◆ TEXT SECTION ◆
——————

Joint lensing and kinematic data from nine galaxy clusters are consistent with general relativity in chameleon gravity when cuspy mass profiles are used.

A machine-rendered reading of the paper's core claim, the machinery that carries it, and where it could break.

The paper tests chameleon screening models of gravity, including the f(R) subclass, by combining gravitational lensing and galaxy kinematics measurements for nine massive clusters. It shows that the outcome depends strongly on the assumed shape of the total mass distribution. When cuspy profiles such as NFW or Hernquist are adopted, the combined data fully agree with general relativity and exclude wide ranges of the coupling constant and background field values. This supplies some of the strongest cluster-scale limits on these models. The cored Burkert profile produces a mild apparent departure from general relativity but is disfavored by the lensing observations themselves.

——————

◆ DATA SECTION ◆
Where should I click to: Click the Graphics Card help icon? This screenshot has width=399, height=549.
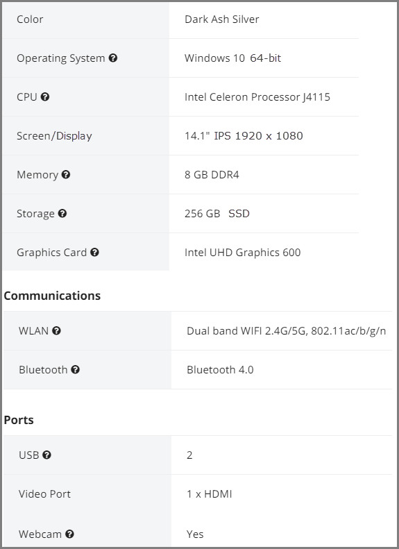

——————

◆ PROBLEM SET ◆
A. In the chameleon gravity summary, which mass profile produces a mild apparent departure from general relativity?
B. Reproduce the chameleon gravity summary between "Joint lensing and" and "profiles are used.", inclusive, and switch "cuspy" to "cored".
C. Resume the chameleon gravity summary after its final sentence.
The listing has no connection to the chameleon gravity summary.

◆ FINAL ANSWERS ◆
A. The cored Burkert profile.

B.
Joint lensing and kinematic data from nine galaxy clusters are consistent with general relativity in chameleon gravity when cored mass profiles are used.

C.
Core claim

In the general chameleon framework with cuspy mass models (NFW or Hernquist), the joint constraints from the nine massive galaxy clusters are fully consistent with general relativity, excluding large regions of the modified-gravity parameter space defined by the coupling constant Q and the background chameleon field phi_infty. This provides one of the tightest bounds on general chameleon models derived from cluster data. For the f(R) sub-case, the bound on the background scalaron field is |f_R| ≲ 2-5 × 10^{-5} at 95% confidence level.

What carries the argument

The joint gravitational-lensing and kinematic analysis inside the chameleon gravity framework, applied to three alternative parametric total-mass profiles (NFW, Hernquist, Burkert) that describe the cluster mass distribution.

If this is right

  • Cuspy mass profiles rule out large regions of the (Q, phi_infty) parameter space in favor of general relativity.
  • The f(R) subclass is limited to background scalaron values |f_R| below a few times 10^{-5} at 95 percent .
  • The Burkert profile produces a mild deviation from general relativity but is disfavored by lensing data alone.
  • Removing clusters that show clear dynamical disturbance reduces any residual tension with general relativity.

Where Pith is reading between the lines

These are editorial extensions of the paper, not claims the author makes directly.

  • If future observations establish that cluster mass profiles are predominantly cored, the mild deviation seen with Burkert models could become a signal of modified gravity rather than a modeling artifact.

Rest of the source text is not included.